Una segunda lección, derivada de la primera, es que los soldados solo luchan si sienten que su causa es justa. En Ucrania, este es el caso. Esto confirma que, en cualquier conflicto entre la democracia y la autocracia, la democracia, tarde o temprano, acaba imponiéndose: la derrota anunciada de Putin es una derrota del despotismo más que una derrota de Rusia. Tercera lección: hoy en día, ninguna arma es más decisiva que otra. Se imaginaba que Rusia, potencia nuclear, demostraría sobre el terreno su superioridad técnica. Pero el papel ahora determinante de los drones ha anulado la ventaja de Rusia. Esto será válido para cualquier conflicto futuro, ya que cualquier nación es capaz de equiparse con drones, un arma barata y fácil de manejar. De ahí se desprende otra lección: quien gana es quien innova. Los ucranianos han demostrado su capacidad de innovación al aprovecharse de las fallas del pesado sistema militar ruso.
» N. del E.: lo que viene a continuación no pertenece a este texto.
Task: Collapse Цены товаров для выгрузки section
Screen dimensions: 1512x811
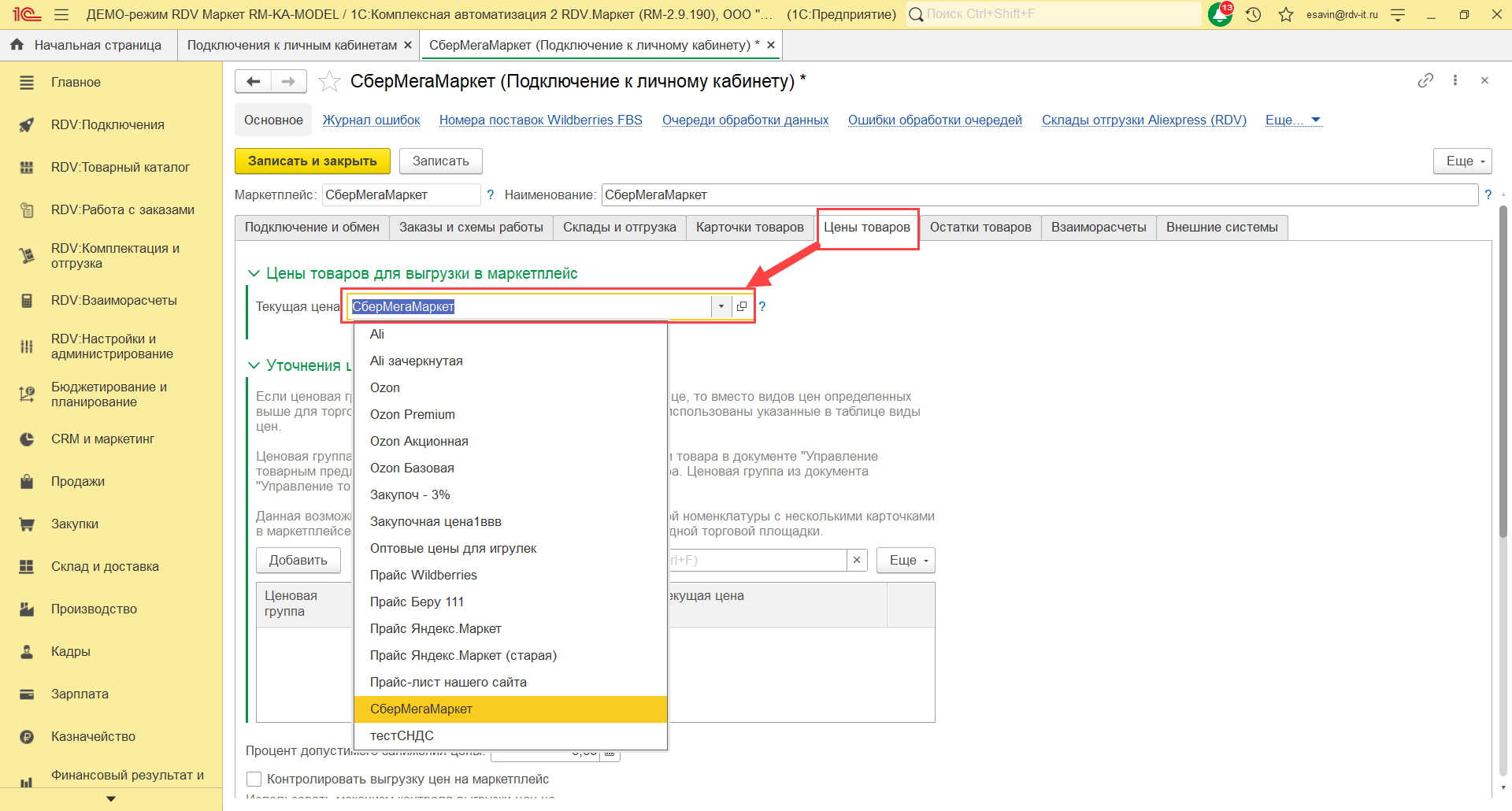Action: pos(254,273)
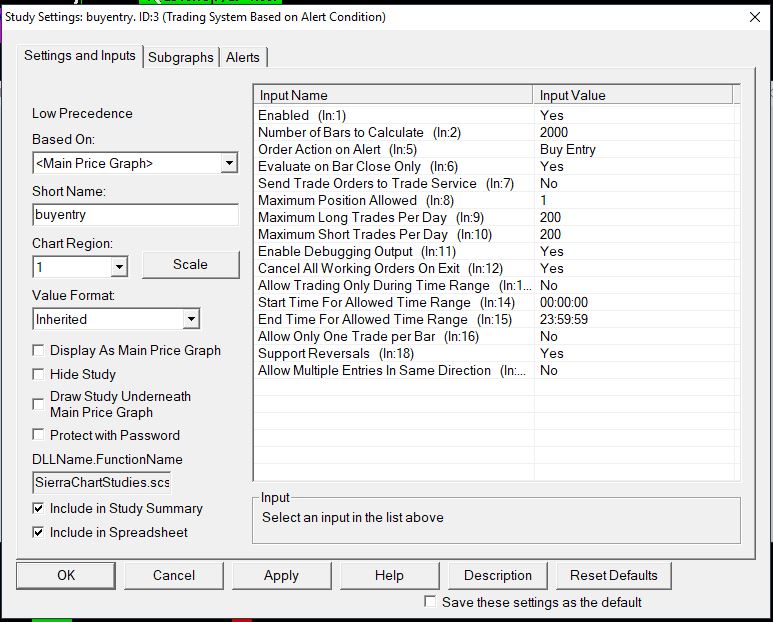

Esto también será válido para las guerras presentes y futuras.
Por último, una característica de las guerras contemporáneas es que no tienen un principio ni un final, ni un verdadero vencedor, ni un vencido irremediable. Ya se trate del conflicto entre Rusia y Ucrania, que dura más de diez años, o del Oriente Próximo, Libia o África Central, ya no es posible, como antes, enmarcar los conflictos con una fecha clara de inicio y una fecha clara de conclusión. Estas guerras contemporáneas no tienen ni principio ni fin; se encienden, se apagan y perduran. Llegaríamos a añorar la época napoleónica, cuando un ejército se enfrentaba a otro; el asunto solía resolverse en un día, seguido de un tratado de paz, lo que no impedía que se repitiera unos meses más tarde. Pero entre la paz y la guerra había una frontera clara que permitía a las sociedades organizarse en consecuencia. Este ya no es el modelo actual y la razón por la que los europeos no tienen más remedio que retomar su tradición militar y equiparse en consecuencia, con vistas a los conflictos futuros que puedan o no producirse. Esta perspectiva forma ahora parte integrante de nuestra vida en sociedad y hace indispensable una Unión Europea armada, con o sin los Estados Unidos.